┌──

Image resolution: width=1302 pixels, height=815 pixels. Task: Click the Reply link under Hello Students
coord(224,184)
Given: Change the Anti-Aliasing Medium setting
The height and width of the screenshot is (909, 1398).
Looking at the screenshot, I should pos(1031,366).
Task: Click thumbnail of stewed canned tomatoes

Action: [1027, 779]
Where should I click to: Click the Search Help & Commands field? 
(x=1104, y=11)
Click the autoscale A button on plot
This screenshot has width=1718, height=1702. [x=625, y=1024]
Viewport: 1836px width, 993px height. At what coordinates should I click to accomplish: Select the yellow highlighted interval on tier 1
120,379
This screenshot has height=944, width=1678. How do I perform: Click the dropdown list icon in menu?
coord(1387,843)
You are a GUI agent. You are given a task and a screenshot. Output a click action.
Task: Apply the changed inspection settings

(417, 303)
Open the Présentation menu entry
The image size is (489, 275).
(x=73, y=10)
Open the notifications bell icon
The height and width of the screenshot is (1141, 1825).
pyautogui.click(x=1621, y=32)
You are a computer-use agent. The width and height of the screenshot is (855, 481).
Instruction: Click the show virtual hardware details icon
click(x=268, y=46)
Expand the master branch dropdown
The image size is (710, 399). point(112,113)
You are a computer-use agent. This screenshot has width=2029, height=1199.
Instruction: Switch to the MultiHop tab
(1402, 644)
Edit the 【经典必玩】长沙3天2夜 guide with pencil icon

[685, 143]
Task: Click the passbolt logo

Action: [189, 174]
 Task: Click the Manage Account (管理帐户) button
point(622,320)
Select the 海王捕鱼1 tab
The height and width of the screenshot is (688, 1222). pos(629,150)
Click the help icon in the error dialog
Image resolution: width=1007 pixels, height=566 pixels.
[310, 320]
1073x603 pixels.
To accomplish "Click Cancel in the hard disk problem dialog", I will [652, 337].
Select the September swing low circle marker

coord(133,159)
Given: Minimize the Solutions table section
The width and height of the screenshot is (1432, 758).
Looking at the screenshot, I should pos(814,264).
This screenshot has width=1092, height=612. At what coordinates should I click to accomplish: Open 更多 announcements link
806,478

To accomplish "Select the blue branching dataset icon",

└──

= Task directions =
With the entries above as the source, set down exactly the lines from the one holding "Image resolution: width=1007" through the last line, both ends included.

= The answer =
Image resolution: width=1007 pixels, height=566 pixels.
[310, 320]
1073x603 pixels.
To accomplish "Click Cancel in the hard disk problem dialog", I will [652, 337].
Select the September swing low circle marker

coord(133,159)
Given: Minimize the Solutions table section
The width and height of the screenshot is (1432, 758).
Looking at the screenshot, I should pos(814,264).
This screenshot has width=1092, height=612. At what coordinates should I click to accomplish: Open 更多 announcements link
806,478

To accomplish "Select the blue branching dataset icon",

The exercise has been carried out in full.